Hope this makes some sense and doesn't come across as a rant as its not intended that way. Its late and I am probably making a balls of this but never mind eh!!
As an 'out' bisexual woman who is fairly prominant on the gay scene, I am reading this thread with interest. Even now I get comments like "you can't make up my mind" and "your'e just playing at it, till the right man comes along". It all makes me so cross, but the worst of it, I have to say (and I am so ashamed of my sisters for this), comes from the so called 'Lesbian' community, which is why I spend more time on the wider 'gay' scene.
Sassy you might well know what its like in the Vanilla bar being in Manchester. I think that is the worst side of lesbian life that anyone newly out, doubting their sexuality or bisexual could possibly encounter.
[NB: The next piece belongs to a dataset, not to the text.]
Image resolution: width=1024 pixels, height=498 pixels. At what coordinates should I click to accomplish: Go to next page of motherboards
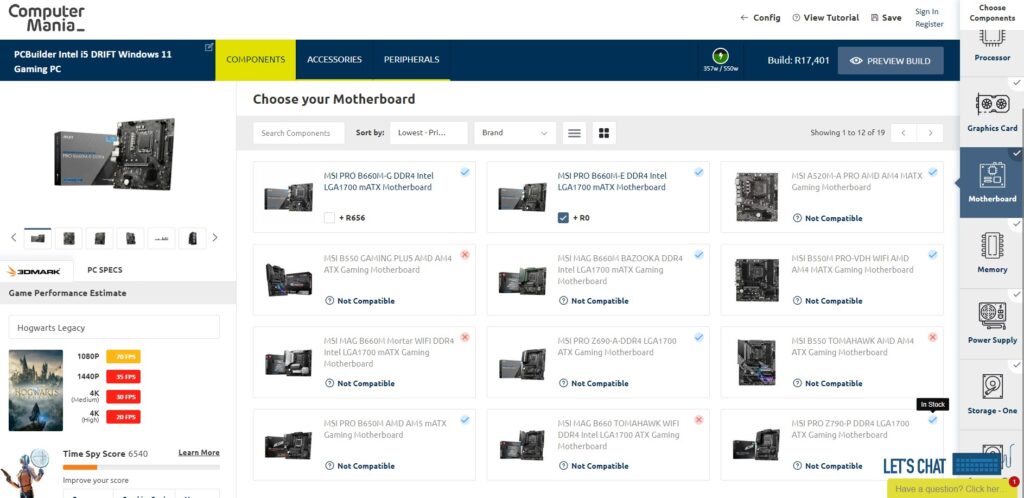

The mens/mixed bars are always the better ones. Less attitudes to contend with for starters. The one reason lesbian/women's bars and nights on the whole tend to fail is that there are more people who's faces/haircuts/sexualities don't fit the criteria than those that do! There seems to be very little room in lesbian scene life for fluidity and individuality.
What I find amazing is that they are discriminating against you, and yet if it happened to them they would scream blue murder!!.